Я приветствую вас, заключенный Ауэрбах. Хескетт знал достаточно, чтобы постоянно напоминать ему, что он попал в затруднительное положение. Сделав это, Ящерица указала на стул. У вас есть разрешение сесть".
Я благодарю вас",сказал Ауэрбах. Однажды он сидел без разрешения. В следующий раз у него не было стула. Стояние на гриле было ближе к пытке, чем, возможно, предполагали его похитители. С тех пор он следил за своими манерами.
Когда он опустился в кресло, еще двое охранников сопроводили Пенни в комнату. Она выглядела усталойи, без всякой косметики, старше, чем была, но чертовски хороша. Он ухмыльнулся ей. Она послала ему воздушный поцелуй, прежде чем пройти ритуал приветствия с Хескеттом.
Как только она оказалась на другом стулеслишком далеко, чтобы позволить Ауэрбаху прикоснуться к ней, черт возьми, Хесскетт заговорил довольно бегло по-английски: Вы оба признаны виновными в торговле имбирем с Расой.
Ты не можешь этого сделать! У нас не было судебного разбирательства, - воскликнул Ауэрбах.
Тебя поймали с большой частью травы, которая была у тебя, - сказала Ящерица. Мы можем признать вас виновным без суда. У нас есть. Так и есть.
Рэнс не думал, что адвокат, будь то человек или Ящерица, принес бы ему много пользы, но ему хотелось бы узнать. Пенни тоже задал вопрос, который вертелся у него в голове: Что ты собираешься с нами делать?
С таким серьезным преступлением мы можем делать то, что хотим", сказал Хесскетт. Мы можем оставить вас в тюрьме на много лет, на много долгих тосевитских лет. Мы можем оставить тебя в тюрьме, пока ты не умрешь. Никто не будет скучать по тебе. Никто из Расы вообще не будет скучать ни по одному из вас.

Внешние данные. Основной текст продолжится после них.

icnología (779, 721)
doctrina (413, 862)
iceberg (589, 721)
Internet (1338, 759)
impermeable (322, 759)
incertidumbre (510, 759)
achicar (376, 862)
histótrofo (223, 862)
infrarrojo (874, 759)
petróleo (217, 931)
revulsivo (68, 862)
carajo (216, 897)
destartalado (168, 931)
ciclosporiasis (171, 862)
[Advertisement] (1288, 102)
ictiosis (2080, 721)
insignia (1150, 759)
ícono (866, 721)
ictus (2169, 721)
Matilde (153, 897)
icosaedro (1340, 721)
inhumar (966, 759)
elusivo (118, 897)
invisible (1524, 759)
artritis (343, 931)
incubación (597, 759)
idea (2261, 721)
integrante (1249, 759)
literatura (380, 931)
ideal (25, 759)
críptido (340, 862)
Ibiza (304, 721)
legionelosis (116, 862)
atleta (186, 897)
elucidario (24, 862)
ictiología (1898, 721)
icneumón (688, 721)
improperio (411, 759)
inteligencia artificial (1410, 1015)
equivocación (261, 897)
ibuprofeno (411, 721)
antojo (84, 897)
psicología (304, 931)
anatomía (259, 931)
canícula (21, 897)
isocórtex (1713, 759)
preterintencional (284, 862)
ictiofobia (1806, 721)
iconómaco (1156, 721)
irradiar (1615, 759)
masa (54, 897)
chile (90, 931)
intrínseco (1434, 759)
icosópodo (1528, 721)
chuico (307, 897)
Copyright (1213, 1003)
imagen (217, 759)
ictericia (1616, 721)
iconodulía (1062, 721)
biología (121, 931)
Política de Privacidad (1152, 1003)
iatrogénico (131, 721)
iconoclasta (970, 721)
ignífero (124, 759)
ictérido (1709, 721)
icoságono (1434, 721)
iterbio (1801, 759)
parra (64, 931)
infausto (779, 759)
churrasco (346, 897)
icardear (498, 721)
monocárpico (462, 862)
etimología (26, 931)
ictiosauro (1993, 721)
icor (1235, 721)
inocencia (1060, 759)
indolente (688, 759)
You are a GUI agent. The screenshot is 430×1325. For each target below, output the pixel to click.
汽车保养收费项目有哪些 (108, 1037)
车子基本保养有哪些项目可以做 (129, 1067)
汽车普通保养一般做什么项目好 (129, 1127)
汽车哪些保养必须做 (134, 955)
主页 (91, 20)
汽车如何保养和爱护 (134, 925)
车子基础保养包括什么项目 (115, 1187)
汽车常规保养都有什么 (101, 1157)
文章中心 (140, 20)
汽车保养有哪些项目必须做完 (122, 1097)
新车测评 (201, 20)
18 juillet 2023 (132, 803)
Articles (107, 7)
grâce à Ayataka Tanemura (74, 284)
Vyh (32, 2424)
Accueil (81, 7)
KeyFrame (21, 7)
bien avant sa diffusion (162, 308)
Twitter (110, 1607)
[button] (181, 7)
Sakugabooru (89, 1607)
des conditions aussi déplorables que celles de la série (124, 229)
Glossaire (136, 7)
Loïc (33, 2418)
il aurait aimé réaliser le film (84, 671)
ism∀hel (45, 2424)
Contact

Это было неправдой. Многие клиенты, начиная с Каханасса и ниже, будут сильно скучать по Пенни. Высказывание этого не показалось Рэнсу способным помочь его делу. Но он не думал, что Хесскетт привел их сюда, чтобы позлорадствовать, прежде чем запереть их и потерять ключ. Во всяком случае, Ящерица говорила не так. Ауэрбах спросил: Что мы должны сделать, чтобы вы не бросили нас в тюрьму на всю жизнь?
Поза Хескетта уже была наклонена вперед. Теперь он наклонился еще дальше к двум людям. Вы виновны в контрабанде имбиря", сказал он. Вы знаете других Больших Уродов, вовлеченных в этот преступный оборот.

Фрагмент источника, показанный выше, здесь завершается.